Il a fait de l’imitation un art, sur scène, comme à la télé et sur les ondes. Si l’exibitionnisme n’est pas son fort, l’esquive n’est pas plus son genre. Rencontre avec un prince du music-hall.

A bientôt quarante-sept ans, dont vingt-cinq de carrière, Laurent Gerra n’est peut-être pas « swag », mais il a le sens du swing ! Roi du morphing, il se glisse, non sans grâce, dans la peau d’un Johnny Hallyday ou d’un Yves Montand, entre autres, comme il décroche, avec plus de férocité, les uppercuts verbaux. Sous les feux des projecteurs, notamment du 23 au 27 décembre au Palais des Sports de Paris, alors qu’un DVD de ses exploits scéniques (Laurent Gerra au Théâtre du Châtelet/ Universal) sort déjà ce 4 novembre, le Bressan, fils spirituel de Dean Martin et de Jerry Lewis, n’en oublie pas ses chroniques matinales sur RTL, ses rêves de cinéma et sa vie d’homme sur laquelle il laisse doucement tomber le rideau. On a mis les gants, à la loyale…

Gala : Souvent grivois dans vos textes, vous affichez, avec vos costumes sombres et vos chemises bien coupées, le souci d’une tenue correcte sur scène…

Laurent Gerra : C’est vrai. C’est une question de respect envers le public et puis, j’aime le music-hall. Dean Martin et les autres membres du Rat Pack étaient eux aussi bien habillés. Cela permet de dire des horreurs plus facilement ! (Rires) C’est aussi une façon d’endosser le métier et, d’un point de vue plus pragmatique, de protéger ma voix, mon outil de travail.

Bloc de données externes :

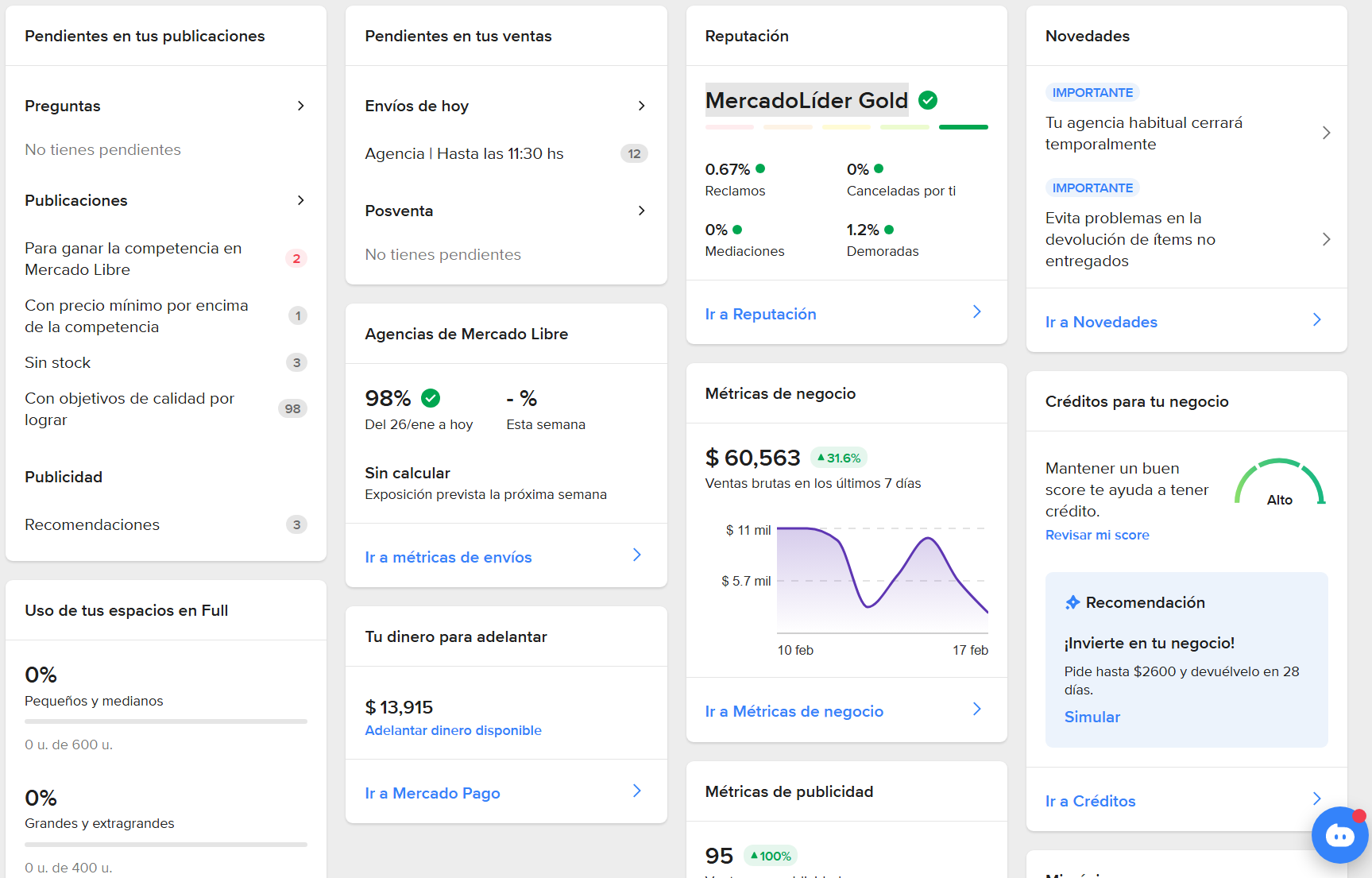Open Ir a Créditos

1090,801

Mais même lorsque je vais au théâtre, je fais cet effort, je me sens bien comme ça.

Gala : Qu’est-ce que la vulgarité, dont on vous a parfois accusé, selon vous ?

L.G. : Il faut distinguer la grossièreté, car oui, j’aime l’argot, j’ai été élevé avec San Antonio et c’est un plaisir assez enfantin que de dire des gros mots, et la vulgarité. A mes yeux, les bimbos sans neurone qu’on sacralise et certains animateurs télé incarnent la vulgarité. Comme tous ces gens qui manquent de culture et de politesse, qui exhibent leur vie sans intérêt sur les réseaux sociaux, qui photographient ou consultent leurs mails sur leur smartphone durant un spectacle…

Gala : Ce big band de vingt-sept musiciens, dont Anne Gravoin, épouse de notre Premier ministre, qui vous accompagne sur scène, c’était un rêve de gosse ?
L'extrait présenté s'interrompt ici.